** What to do **
Please give again, exactly and only, the stretch of lines from the one containing "Cuadro köksblandare med dusch (149, 849)" to the end of the entries below.
[Start of Attachment]
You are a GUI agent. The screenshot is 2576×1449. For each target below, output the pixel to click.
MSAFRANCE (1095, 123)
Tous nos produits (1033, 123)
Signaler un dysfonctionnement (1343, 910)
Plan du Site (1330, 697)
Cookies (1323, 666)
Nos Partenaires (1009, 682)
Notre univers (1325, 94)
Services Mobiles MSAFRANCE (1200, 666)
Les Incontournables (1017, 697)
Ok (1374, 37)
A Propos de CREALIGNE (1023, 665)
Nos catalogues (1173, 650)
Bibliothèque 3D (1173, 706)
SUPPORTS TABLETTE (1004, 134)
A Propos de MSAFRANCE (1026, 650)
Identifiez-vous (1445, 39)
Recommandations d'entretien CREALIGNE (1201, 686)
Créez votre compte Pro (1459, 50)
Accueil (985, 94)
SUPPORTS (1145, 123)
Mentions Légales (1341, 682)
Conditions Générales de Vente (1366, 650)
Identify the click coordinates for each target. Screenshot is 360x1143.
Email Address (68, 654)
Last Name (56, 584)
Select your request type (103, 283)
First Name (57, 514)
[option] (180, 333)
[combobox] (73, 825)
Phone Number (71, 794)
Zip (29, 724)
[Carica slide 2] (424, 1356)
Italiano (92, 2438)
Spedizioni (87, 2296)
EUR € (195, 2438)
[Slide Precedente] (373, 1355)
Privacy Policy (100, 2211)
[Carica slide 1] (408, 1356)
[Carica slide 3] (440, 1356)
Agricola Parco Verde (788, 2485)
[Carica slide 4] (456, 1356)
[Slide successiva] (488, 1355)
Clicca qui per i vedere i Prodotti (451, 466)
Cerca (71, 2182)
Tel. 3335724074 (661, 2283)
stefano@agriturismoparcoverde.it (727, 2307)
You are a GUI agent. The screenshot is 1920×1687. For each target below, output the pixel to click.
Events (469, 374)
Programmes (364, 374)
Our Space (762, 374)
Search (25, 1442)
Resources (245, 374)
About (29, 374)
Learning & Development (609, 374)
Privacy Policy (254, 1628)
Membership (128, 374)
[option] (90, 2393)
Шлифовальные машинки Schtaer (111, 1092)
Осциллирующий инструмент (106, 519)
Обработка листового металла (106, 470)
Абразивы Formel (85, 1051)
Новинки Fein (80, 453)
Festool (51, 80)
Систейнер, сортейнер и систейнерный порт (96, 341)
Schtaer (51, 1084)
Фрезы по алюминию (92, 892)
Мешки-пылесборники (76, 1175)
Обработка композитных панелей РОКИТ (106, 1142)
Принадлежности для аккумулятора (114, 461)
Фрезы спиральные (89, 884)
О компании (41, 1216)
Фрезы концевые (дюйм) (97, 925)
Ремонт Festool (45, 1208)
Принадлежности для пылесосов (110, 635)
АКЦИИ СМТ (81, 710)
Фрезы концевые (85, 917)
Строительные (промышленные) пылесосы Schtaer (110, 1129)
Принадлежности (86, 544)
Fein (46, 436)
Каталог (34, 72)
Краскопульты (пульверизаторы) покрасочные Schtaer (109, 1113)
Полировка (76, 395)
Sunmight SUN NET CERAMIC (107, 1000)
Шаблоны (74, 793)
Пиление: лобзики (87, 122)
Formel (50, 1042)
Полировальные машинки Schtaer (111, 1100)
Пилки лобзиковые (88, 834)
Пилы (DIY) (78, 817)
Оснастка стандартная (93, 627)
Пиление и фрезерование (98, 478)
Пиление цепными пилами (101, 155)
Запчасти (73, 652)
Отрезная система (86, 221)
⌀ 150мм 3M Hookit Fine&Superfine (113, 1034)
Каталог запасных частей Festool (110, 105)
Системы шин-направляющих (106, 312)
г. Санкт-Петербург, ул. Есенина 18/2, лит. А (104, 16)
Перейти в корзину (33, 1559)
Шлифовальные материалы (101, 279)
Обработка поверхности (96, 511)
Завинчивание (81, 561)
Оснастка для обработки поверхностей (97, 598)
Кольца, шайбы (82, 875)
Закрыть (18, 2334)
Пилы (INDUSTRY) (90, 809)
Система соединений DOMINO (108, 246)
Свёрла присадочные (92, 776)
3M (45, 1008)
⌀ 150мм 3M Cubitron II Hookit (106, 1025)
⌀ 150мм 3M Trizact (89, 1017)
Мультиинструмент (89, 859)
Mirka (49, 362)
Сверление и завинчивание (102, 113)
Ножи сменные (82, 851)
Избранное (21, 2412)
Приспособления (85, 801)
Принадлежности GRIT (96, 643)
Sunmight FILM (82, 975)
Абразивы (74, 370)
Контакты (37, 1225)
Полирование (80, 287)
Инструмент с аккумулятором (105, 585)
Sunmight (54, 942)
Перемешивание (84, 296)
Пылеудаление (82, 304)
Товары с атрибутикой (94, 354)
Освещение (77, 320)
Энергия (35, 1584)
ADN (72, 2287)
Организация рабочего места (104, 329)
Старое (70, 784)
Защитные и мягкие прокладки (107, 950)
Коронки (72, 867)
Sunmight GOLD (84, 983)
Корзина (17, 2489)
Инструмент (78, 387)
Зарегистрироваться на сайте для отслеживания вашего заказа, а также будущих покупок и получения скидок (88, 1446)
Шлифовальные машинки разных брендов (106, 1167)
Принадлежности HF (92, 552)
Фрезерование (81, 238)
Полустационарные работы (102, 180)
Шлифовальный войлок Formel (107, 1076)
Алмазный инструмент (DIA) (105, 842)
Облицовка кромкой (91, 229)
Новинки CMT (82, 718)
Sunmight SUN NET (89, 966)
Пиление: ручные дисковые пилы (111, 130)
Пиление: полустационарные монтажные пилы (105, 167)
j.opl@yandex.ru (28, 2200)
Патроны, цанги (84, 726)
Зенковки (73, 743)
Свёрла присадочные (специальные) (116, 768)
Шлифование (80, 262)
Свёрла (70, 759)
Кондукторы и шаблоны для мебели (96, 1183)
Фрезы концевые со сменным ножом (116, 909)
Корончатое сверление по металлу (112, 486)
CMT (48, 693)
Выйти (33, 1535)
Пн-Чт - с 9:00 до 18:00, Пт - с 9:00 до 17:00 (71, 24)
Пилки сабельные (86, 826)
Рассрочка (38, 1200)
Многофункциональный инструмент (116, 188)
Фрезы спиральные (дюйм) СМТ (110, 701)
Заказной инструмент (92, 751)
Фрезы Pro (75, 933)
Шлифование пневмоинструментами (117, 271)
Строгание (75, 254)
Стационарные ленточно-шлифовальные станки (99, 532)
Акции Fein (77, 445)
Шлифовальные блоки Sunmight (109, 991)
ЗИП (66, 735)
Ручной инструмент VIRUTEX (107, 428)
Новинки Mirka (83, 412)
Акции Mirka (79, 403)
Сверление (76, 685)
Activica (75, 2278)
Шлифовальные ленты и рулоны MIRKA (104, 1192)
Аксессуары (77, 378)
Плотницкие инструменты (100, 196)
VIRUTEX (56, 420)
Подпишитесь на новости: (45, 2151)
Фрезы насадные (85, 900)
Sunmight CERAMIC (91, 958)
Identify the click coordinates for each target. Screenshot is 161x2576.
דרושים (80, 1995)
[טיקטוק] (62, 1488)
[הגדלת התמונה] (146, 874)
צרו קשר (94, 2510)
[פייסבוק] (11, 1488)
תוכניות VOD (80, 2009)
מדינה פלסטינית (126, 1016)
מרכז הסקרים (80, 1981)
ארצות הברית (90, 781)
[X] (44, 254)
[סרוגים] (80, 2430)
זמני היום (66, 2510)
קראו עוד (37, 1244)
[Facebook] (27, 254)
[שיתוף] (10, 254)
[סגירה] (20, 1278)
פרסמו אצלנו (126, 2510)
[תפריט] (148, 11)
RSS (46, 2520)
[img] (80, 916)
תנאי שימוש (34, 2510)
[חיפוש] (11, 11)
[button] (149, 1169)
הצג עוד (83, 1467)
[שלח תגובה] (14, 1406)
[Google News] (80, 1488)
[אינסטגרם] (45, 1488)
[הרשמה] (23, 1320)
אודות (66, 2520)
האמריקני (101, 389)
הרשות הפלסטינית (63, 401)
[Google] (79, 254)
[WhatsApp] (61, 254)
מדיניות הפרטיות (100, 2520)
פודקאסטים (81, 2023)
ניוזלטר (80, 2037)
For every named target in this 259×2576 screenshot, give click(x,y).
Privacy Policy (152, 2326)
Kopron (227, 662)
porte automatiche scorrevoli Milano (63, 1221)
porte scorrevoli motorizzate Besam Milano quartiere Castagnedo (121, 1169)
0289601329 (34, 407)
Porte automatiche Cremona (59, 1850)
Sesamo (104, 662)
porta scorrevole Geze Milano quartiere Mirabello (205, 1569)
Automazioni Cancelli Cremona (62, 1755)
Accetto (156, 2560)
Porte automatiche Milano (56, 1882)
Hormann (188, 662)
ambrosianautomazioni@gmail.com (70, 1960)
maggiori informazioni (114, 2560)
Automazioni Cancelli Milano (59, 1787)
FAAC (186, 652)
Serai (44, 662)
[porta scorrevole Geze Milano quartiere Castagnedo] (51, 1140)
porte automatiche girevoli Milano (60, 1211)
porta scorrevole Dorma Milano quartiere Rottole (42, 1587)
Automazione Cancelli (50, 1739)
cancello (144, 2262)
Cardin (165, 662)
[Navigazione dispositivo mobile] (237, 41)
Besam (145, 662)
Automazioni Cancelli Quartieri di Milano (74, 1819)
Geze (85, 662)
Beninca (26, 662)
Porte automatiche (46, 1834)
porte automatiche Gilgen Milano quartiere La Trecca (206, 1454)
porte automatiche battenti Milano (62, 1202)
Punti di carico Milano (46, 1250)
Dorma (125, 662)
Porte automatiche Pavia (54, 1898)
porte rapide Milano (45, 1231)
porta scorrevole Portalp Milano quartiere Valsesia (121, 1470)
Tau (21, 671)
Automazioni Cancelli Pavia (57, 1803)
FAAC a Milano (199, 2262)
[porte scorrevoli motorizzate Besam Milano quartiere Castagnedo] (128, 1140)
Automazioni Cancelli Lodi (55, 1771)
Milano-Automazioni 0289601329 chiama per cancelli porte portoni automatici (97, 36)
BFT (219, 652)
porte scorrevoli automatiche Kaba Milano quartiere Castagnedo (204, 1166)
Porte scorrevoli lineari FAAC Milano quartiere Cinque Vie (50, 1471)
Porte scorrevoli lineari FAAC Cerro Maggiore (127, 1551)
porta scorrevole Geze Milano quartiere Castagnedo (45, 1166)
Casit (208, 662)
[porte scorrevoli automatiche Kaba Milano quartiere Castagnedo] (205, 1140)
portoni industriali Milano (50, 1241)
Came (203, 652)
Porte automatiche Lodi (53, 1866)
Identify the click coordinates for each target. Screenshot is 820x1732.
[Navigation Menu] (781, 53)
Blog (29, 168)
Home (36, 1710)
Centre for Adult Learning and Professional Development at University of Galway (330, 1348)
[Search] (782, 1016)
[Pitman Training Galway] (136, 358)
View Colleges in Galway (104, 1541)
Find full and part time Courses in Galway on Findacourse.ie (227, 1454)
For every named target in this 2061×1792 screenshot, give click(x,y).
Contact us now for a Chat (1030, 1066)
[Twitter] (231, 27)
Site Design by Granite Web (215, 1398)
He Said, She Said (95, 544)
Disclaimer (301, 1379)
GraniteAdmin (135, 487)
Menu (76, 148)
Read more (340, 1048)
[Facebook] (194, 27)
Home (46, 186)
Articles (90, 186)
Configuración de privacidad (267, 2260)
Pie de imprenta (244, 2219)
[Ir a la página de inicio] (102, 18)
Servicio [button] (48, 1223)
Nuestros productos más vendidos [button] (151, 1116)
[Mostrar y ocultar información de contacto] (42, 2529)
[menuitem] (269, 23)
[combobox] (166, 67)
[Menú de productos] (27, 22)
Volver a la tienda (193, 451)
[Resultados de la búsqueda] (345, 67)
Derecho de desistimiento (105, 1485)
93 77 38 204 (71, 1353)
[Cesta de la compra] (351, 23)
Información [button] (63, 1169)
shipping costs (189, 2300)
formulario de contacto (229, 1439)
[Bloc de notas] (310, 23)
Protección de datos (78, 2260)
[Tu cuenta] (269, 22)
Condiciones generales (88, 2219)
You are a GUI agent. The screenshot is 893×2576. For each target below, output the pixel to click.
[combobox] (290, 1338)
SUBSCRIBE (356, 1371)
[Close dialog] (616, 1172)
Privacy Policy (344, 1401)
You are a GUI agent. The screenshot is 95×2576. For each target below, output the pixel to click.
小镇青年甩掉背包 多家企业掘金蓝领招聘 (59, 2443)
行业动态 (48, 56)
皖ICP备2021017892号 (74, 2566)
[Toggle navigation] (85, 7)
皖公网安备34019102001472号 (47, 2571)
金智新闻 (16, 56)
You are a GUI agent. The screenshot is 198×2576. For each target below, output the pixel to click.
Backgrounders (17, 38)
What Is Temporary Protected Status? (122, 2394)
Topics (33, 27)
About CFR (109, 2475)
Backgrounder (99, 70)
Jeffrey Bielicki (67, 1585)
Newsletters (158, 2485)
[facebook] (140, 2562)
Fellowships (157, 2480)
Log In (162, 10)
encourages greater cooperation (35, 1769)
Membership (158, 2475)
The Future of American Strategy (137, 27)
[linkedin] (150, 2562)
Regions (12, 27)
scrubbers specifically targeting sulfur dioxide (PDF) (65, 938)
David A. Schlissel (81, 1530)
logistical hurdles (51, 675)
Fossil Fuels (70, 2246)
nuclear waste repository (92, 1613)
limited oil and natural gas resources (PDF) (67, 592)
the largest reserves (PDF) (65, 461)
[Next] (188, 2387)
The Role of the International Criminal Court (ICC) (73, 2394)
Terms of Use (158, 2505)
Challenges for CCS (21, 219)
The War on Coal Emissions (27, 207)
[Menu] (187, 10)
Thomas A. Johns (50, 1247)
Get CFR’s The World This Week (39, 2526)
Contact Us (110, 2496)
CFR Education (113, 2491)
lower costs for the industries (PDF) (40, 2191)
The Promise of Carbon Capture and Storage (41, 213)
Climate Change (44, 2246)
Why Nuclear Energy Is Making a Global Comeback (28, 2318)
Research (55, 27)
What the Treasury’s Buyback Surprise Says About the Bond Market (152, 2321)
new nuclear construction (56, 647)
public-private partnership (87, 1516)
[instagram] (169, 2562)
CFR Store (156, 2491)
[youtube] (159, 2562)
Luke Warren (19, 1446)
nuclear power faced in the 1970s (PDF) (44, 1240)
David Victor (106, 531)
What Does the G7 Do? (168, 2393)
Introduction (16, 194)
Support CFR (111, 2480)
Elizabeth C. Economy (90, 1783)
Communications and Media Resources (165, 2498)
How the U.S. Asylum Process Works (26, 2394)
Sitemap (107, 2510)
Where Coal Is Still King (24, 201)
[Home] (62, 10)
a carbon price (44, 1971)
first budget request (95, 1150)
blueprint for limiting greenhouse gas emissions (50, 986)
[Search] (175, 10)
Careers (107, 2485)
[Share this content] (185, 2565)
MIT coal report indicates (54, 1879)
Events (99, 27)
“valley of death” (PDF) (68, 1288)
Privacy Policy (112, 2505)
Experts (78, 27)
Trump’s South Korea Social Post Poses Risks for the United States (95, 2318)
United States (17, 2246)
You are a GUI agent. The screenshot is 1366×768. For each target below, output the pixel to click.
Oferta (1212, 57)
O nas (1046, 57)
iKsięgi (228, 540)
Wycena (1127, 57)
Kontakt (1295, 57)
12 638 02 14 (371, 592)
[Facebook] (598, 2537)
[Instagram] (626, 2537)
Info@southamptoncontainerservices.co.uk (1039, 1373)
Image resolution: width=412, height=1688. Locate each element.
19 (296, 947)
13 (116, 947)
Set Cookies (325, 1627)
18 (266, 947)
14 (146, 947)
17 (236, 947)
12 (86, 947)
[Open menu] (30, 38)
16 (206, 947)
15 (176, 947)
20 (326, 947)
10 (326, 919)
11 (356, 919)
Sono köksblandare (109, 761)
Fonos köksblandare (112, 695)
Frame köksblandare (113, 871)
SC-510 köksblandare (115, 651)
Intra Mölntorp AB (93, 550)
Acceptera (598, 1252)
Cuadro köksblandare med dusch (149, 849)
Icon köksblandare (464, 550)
[End of Attachment]
** Written answer **
Cuadro köksblandare med dusch (149, 849)
Icon köksblandare (464, 550)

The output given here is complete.